It seems that Edinburgh is all set to become the first UK city to impose a tourist tax.
The taxes, which attempt to charge visitors to popular destinations additional fees, are an attempt to cover the damage done by tourism, reported a news agency.
According to reports, the city of Edinburgh is weighing the merits of a Transient Visitor Levy (TVL), aka a tourist tax.
A brief, a post in the Edinburgh government website, explains, “A TVL or tourist tax is defined as an additional charge on visitors staying overnight in paid accommodation.”
According to the council, Edinburgh TVL is necessary and an appropriate way to secure future investment in the tourism industry.
The City Council in Scotland's biggest city has voted in favour of the £2 (USD 2.60) per day fee. The next step will be for members of the Scottish Parliament to approve the bill.
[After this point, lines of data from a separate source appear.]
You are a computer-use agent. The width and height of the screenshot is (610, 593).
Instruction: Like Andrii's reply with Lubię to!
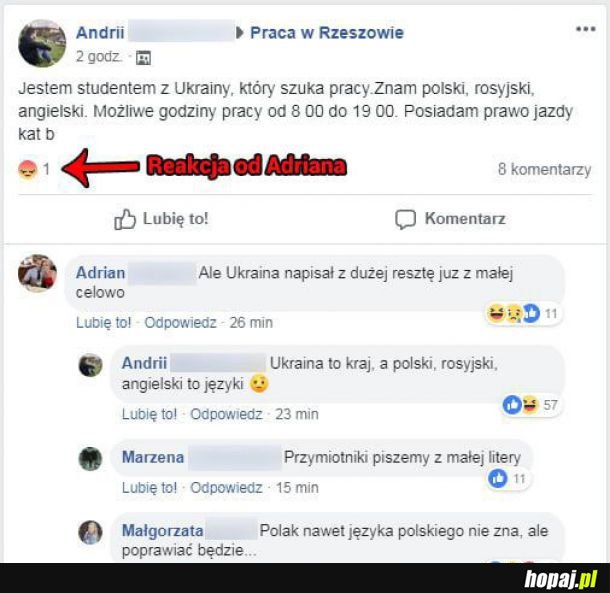coord(149,414)
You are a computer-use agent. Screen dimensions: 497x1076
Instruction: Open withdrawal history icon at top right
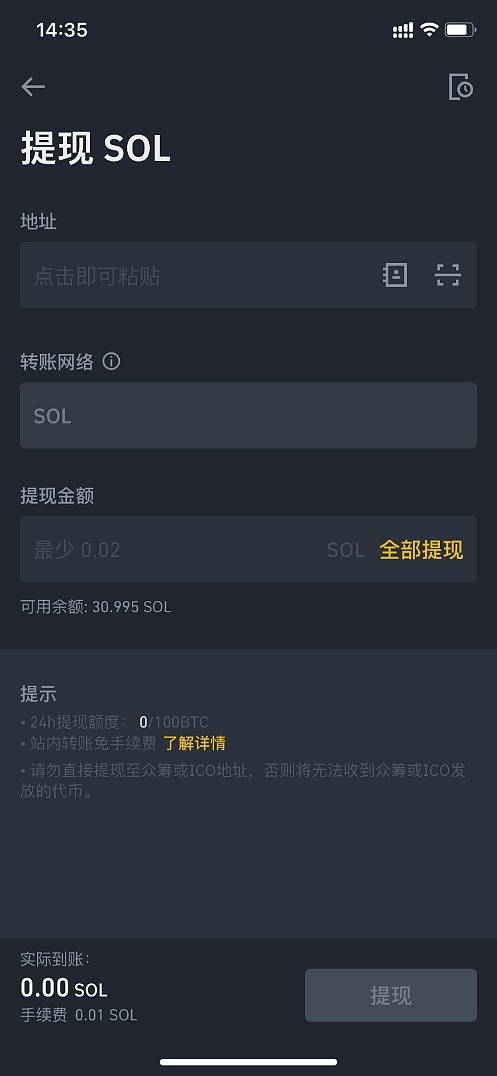click(461, 87)
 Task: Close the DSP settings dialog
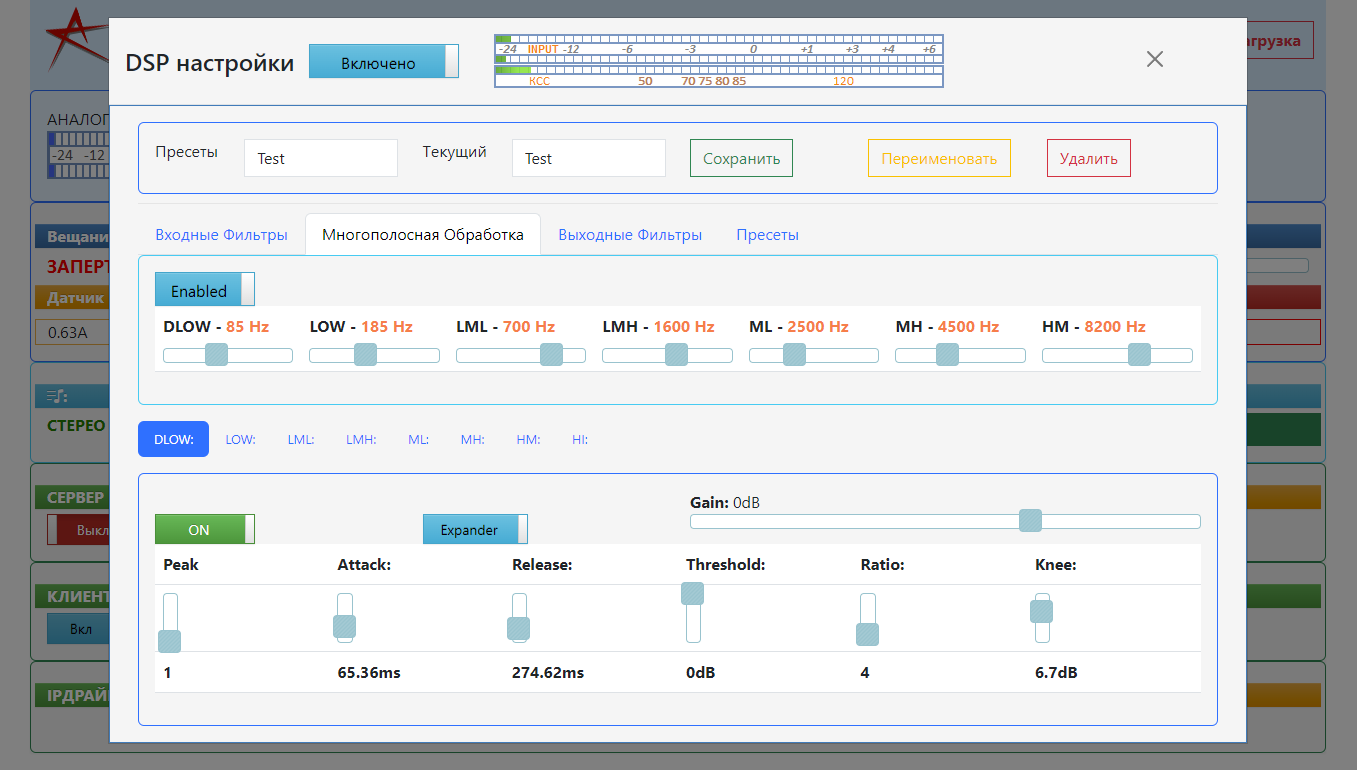(x=1155, y=59)
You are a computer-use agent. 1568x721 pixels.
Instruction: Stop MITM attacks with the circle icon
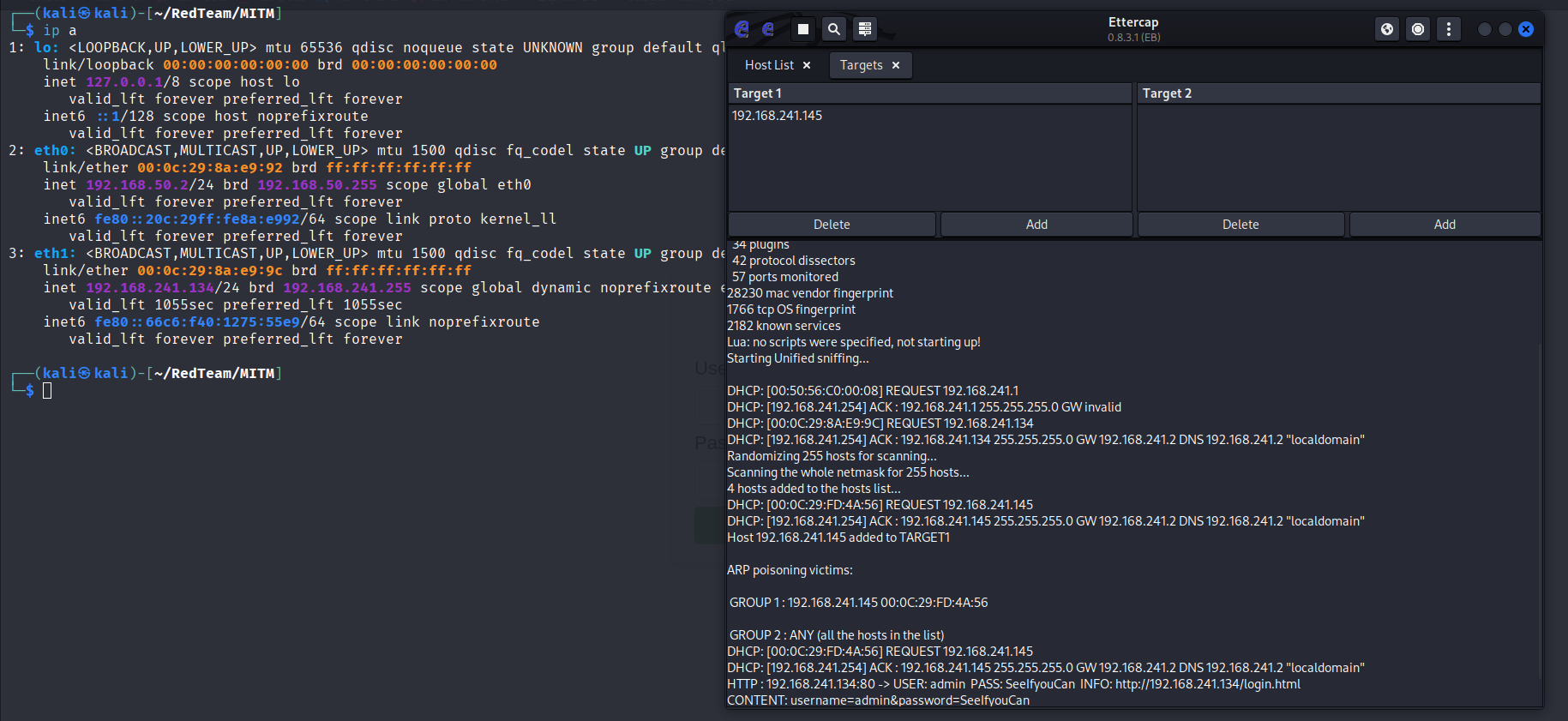point(1418,29)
The daily fee will be exempted for visitors who opt to camp rather than book a hotel room or a bed and breakfast and will be maxed out at seven days.
Visitors who stay longer than a week would be charged a maximum of £14.
Should the bill pass, Edinburgh would join an increasing list of destinations who are turning to tourist taxes to maintain infrastructure and make up for lost revenues from visitors who don't stay overnight.
A similar tax is levied in Venice, where apart from the tourist tax for cruise ship passengers and other travellers not staying overnight, a new ruling has resulted in a €10 (USD 11) per person "disembarkment tax" for anyone who visits the city, including overnight guests.